TASK TO CARRY OUT: Swap "Open" for "Launch" in the lines from the one with "The height and width of the screenshot is (652, 1365)." up to and including the one with "(1228, 212)", and give back only those lines with nothing else changed.

Records from a pointing dataset:
╔══

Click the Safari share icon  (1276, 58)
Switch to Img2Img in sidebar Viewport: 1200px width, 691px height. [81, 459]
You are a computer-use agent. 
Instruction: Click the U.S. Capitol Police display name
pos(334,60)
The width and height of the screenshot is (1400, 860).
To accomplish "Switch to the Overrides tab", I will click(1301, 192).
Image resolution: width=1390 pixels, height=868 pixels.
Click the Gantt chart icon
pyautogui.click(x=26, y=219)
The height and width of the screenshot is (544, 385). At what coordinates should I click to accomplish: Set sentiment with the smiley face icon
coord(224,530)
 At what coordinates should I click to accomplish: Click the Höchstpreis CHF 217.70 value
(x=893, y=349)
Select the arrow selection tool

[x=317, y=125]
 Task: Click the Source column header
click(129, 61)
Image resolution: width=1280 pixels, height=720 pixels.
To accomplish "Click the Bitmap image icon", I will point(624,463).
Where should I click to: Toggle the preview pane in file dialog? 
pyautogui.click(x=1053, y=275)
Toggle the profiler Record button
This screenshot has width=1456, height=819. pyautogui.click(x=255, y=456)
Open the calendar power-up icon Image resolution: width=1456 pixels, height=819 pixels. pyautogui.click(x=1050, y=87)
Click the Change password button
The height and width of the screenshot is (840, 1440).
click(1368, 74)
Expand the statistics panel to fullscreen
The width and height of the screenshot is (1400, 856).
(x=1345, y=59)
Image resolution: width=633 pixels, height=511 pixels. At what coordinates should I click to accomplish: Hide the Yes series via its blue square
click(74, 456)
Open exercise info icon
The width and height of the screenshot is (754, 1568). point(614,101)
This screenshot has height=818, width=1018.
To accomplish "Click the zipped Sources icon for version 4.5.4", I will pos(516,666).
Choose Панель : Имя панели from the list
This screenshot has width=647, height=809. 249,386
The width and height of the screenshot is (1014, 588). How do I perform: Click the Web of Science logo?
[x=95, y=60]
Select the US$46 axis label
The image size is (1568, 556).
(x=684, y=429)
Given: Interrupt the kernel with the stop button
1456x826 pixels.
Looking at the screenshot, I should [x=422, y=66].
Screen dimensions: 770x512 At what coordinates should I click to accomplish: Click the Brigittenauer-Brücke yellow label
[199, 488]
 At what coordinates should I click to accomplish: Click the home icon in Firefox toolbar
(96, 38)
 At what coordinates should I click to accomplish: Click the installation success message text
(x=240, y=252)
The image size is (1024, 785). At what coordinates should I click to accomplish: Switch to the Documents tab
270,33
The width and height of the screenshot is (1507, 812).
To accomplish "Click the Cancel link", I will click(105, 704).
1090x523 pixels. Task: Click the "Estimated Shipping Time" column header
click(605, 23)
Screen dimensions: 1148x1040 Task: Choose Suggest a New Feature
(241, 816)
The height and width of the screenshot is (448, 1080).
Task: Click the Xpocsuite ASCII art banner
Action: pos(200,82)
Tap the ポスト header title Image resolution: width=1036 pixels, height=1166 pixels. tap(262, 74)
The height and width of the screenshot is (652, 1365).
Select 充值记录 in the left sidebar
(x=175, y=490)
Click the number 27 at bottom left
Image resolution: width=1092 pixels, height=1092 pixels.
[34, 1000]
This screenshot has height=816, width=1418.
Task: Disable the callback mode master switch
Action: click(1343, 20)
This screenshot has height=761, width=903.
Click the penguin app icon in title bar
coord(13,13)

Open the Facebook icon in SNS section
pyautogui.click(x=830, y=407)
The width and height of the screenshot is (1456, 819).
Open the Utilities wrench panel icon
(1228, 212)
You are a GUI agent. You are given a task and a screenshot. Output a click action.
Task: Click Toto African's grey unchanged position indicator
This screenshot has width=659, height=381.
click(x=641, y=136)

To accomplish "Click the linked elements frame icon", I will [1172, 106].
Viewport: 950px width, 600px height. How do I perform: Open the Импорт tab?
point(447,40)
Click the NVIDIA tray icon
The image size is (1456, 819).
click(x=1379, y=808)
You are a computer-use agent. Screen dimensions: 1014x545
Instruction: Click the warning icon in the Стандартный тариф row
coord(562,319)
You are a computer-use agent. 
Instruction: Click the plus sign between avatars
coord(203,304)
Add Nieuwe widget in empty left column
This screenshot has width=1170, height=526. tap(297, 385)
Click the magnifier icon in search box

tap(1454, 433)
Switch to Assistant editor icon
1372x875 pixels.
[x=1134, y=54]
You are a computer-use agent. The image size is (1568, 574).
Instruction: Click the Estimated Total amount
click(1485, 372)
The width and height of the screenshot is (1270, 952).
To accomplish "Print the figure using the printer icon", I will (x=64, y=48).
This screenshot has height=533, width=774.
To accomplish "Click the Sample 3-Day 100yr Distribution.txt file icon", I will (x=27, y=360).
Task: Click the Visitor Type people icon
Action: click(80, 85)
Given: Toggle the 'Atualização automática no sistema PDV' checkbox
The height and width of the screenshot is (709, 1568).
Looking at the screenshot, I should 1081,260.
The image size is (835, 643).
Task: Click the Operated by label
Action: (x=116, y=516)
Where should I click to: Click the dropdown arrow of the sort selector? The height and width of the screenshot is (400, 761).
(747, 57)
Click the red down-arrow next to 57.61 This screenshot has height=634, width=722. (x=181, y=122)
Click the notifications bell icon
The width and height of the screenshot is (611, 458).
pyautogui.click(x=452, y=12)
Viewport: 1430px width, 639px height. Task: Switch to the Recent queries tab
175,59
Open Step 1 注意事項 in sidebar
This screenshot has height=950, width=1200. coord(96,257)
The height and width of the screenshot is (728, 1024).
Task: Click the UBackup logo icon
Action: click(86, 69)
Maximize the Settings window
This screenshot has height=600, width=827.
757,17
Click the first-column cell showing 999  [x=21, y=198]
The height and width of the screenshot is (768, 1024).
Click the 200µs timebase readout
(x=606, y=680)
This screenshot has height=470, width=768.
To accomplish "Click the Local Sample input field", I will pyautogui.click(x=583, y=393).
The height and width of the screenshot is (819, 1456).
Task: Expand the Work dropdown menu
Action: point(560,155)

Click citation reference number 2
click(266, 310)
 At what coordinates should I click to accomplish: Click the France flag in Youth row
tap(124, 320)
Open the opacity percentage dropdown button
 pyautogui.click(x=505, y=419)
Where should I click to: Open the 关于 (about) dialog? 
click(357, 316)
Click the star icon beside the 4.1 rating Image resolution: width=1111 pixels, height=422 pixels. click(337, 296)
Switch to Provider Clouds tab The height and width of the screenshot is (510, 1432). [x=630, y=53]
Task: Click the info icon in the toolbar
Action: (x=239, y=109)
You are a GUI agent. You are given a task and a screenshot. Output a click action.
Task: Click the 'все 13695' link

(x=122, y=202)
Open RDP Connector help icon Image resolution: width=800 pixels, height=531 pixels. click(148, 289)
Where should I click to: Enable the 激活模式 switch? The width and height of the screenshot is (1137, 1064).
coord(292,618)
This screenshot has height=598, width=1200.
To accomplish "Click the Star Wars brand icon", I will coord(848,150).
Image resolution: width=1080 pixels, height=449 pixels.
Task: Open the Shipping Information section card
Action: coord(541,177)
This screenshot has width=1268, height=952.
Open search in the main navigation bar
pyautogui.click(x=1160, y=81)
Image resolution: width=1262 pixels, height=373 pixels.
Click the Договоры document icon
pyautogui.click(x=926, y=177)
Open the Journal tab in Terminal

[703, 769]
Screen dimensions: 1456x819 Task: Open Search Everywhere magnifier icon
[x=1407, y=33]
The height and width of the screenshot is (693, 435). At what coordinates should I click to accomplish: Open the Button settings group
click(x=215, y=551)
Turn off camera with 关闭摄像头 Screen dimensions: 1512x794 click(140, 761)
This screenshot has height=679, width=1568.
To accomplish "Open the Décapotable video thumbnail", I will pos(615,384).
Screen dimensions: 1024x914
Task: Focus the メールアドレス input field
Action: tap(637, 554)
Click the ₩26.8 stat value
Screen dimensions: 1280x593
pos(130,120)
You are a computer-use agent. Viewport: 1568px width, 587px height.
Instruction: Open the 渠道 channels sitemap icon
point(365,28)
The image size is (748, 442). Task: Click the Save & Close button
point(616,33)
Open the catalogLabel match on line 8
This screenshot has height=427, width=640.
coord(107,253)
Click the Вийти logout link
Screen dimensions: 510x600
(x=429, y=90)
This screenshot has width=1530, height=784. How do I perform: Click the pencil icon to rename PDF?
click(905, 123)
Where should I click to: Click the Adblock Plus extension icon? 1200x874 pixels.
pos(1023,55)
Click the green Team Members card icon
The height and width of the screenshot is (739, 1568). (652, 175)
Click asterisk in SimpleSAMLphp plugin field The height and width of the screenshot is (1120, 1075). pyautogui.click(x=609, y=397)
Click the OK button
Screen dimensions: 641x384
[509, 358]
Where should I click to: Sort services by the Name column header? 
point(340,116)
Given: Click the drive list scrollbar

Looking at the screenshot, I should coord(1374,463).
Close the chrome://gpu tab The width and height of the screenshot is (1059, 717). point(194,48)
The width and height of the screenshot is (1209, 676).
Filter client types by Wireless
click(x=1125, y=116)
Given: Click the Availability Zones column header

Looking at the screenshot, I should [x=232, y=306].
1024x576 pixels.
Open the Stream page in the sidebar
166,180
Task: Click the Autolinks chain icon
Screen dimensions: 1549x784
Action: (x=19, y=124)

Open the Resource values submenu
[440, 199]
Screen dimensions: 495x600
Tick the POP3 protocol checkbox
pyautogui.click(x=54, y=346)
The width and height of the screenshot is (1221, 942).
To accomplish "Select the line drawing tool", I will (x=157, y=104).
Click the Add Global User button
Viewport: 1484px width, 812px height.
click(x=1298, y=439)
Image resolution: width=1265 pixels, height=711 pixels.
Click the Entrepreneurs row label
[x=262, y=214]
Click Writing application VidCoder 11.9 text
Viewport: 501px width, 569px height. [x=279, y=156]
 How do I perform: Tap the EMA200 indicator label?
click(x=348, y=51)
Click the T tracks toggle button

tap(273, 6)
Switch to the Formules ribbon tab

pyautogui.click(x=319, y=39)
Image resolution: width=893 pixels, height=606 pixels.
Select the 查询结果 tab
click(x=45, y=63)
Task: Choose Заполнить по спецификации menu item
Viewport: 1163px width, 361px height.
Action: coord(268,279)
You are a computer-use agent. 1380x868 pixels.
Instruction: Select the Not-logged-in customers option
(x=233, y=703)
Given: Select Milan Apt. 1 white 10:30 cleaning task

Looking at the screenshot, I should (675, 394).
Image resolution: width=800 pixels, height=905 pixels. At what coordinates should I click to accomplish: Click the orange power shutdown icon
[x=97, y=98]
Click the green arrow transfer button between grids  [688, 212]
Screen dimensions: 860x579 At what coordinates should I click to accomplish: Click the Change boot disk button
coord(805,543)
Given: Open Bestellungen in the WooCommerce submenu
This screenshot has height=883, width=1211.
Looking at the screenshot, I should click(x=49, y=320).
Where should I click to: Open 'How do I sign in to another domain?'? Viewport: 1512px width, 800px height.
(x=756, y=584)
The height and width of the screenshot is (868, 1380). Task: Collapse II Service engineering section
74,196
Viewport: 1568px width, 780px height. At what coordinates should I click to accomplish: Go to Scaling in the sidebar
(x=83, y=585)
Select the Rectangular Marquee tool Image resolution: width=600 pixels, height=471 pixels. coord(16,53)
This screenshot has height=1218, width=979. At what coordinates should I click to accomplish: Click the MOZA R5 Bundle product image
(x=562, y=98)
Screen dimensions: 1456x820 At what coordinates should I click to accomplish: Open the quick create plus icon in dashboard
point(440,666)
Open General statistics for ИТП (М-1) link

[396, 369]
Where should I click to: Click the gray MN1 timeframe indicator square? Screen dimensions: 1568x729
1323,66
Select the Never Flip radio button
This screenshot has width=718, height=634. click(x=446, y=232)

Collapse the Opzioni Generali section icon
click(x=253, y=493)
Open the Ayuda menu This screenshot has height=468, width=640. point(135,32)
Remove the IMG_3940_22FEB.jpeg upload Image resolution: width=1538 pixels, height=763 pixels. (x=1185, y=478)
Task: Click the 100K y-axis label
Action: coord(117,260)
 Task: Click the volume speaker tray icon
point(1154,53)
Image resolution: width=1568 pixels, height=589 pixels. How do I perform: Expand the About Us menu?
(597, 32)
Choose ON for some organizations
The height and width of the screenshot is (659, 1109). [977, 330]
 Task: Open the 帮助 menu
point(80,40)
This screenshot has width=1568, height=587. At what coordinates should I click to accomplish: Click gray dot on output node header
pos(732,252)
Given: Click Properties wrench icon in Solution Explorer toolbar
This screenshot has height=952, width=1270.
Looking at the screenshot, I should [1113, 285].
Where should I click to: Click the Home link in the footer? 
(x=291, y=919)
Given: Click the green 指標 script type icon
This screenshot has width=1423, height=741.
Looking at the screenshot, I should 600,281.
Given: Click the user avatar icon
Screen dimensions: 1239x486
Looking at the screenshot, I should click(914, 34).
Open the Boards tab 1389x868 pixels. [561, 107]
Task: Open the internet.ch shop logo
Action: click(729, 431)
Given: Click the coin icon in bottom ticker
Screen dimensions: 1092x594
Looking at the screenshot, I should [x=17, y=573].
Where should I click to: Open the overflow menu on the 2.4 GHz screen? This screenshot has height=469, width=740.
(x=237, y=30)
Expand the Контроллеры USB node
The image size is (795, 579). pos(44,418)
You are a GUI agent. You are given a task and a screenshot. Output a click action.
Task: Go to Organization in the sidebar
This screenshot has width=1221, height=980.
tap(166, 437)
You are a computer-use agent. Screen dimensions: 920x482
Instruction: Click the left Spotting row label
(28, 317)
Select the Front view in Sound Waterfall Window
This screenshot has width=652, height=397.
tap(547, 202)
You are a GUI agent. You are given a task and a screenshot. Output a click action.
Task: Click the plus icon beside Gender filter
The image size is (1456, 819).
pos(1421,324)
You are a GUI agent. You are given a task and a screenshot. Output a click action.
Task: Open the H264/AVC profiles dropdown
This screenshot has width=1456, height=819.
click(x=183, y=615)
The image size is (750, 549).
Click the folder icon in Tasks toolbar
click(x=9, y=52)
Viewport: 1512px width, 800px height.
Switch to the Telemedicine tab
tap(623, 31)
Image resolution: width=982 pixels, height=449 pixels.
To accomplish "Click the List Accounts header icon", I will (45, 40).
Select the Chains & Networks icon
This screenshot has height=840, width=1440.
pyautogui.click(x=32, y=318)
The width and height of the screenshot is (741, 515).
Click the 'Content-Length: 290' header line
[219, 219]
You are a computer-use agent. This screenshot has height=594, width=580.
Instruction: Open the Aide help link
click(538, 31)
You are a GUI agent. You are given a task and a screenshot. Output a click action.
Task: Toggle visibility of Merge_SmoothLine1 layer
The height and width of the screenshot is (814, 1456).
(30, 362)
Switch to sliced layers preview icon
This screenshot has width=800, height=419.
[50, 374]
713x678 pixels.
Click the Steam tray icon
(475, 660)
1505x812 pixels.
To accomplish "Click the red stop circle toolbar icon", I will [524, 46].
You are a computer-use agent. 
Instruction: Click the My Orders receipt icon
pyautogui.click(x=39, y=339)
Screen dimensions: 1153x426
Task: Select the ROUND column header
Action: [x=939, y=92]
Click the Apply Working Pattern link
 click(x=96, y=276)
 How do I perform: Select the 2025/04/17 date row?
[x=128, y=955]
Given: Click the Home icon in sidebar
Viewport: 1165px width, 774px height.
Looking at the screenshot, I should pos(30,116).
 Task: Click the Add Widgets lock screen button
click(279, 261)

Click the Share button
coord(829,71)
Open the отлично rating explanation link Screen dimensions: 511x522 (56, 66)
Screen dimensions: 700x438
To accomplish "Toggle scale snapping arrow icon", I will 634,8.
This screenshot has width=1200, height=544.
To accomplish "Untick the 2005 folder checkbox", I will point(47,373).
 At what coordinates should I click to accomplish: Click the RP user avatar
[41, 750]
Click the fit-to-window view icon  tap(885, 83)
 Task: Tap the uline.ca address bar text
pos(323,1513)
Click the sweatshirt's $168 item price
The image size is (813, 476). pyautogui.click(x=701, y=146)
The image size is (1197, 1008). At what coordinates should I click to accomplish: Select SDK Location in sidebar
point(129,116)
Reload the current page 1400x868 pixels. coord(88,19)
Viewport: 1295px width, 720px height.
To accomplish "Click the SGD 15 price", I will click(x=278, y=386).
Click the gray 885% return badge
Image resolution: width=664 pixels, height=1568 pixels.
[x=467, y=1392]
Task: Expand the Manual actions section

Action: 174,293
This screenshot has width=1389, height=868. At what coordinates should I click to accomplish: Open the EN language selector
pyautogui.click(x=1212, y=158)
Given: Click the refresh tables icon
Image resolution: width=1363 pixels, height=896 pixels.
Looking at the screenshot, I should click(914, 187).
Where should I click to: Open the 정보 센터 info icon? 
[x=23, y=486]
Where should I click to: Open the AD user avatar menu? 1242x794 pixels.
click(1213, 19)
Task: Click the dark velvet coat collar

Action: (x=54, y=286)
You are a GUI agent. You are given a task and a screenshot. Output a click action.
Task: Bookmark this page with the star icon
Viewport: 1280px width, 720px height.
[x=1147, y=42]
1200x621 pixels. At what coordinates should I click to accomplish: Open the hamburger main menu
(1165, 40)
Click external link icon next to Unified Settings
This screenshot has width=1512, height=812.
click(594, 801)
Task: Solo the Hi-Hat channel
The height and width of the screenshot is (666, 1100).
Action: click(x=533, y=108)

╚══

FINAL RESULT:
The height and width of the screenshot is (652, 1365).
Select 充值记录 in the left sidebar
(x=175, y=490)
Click the number 27 at bottom left
Image resolution: width=1092 pixels, height=1092 pixels.
[34, 1000]
This screenshot has height=816, width=1418.
Task: Disable the callback mode master switch
Action: click(1343, 20)
This screenshot has height=761, width=903.
Click the penguin app icon in title bar
coord(13,13)

Launch the Facebook icon in SNS section
pyautogui.click(x=830, y=407)
The width and height of the screenshot is (1456, 819).
Launch the Utilities wrench panel icon
(1228, 212)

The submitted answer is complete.